Pharmaceutical group PowderJect saw £85 million sterling (€133 million) wiped from its market value today as investors reacted to the firm's recall of its tuberculosis vaccine in Britain.
The group, which caused controversy when it was awarded the British government contract to supply smallpox vaccine, said it was recalling the BCG vaccine following the temporary suspension of its licence for the vaccine in Ireland.
Costs of the recall will knock £5 million off profits this year.
PowderJect, based in Oxford, had been expected to make profits of more than £25 million.
Shares slumped in reaction to the announcement, which was made after stock market trading hours on Friday.
By lunchtime yesterday, shares dived by nearly a quarter, down 22 per cent to 330p.
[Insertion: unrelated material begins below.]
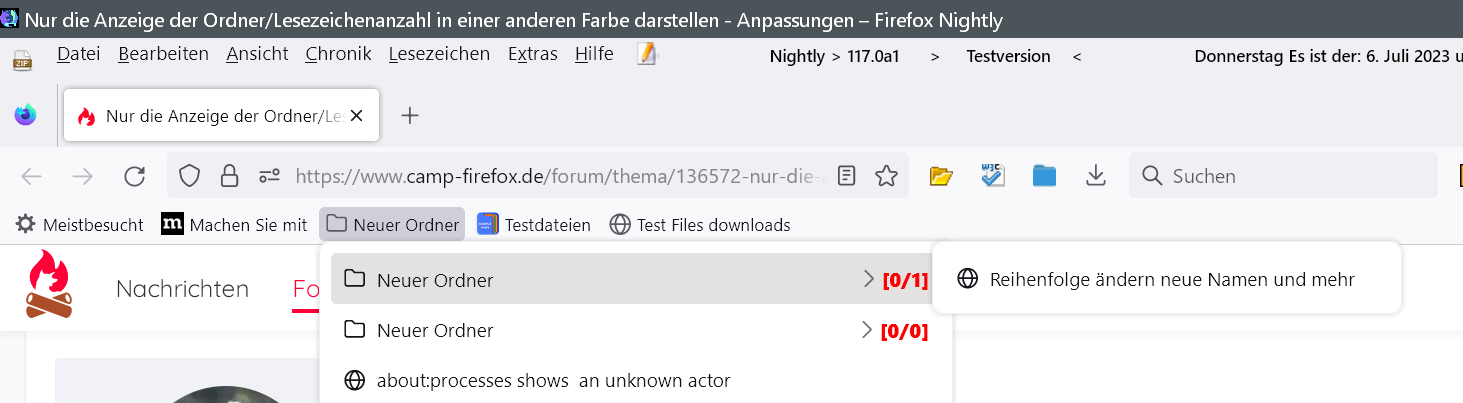This screenshot has height=403, width=1463.
Task: Bookmark this page with the star icon
Action: [x=886, y=177]
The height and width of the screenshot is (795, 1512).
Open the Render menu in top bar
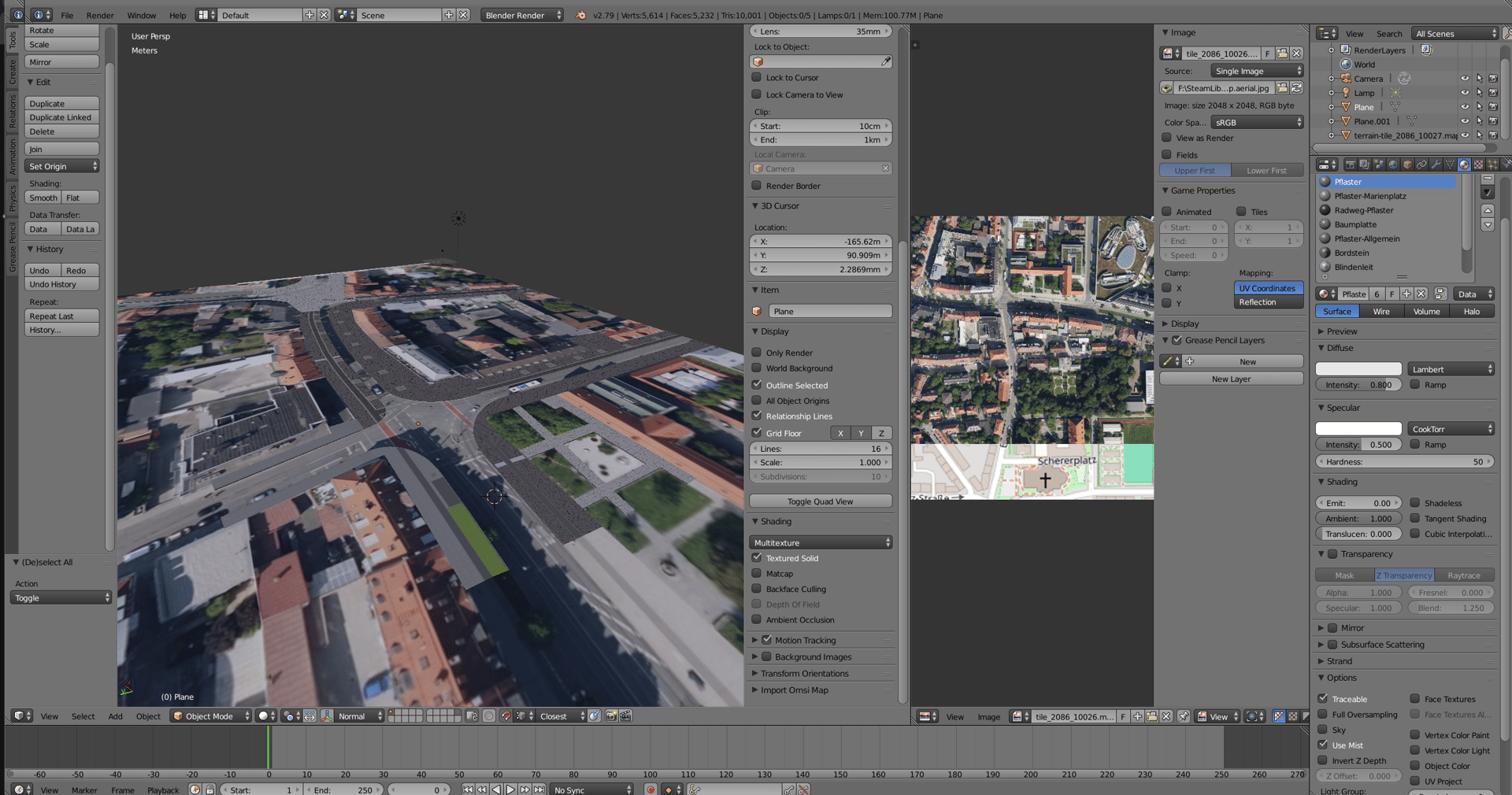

The fall means £85 million has been wiped from the group's market price, giving it a value of just under £300 million.
The group, the sole licensed supplier of the BCG vaccine in the UK, said it was being "extra cautious" in withdrawing the BCG vaccine, manufactured at its Liverpool factory, although it was assured that it was not unsafe.
The problem was initially identified in Ireland when a "small number" of batches approaching the end of their normal three-year shelf life were found to be below the normal required standards of potency.
Further testing identified a similar problem in a number of other batches at which point it was decided to order the recall.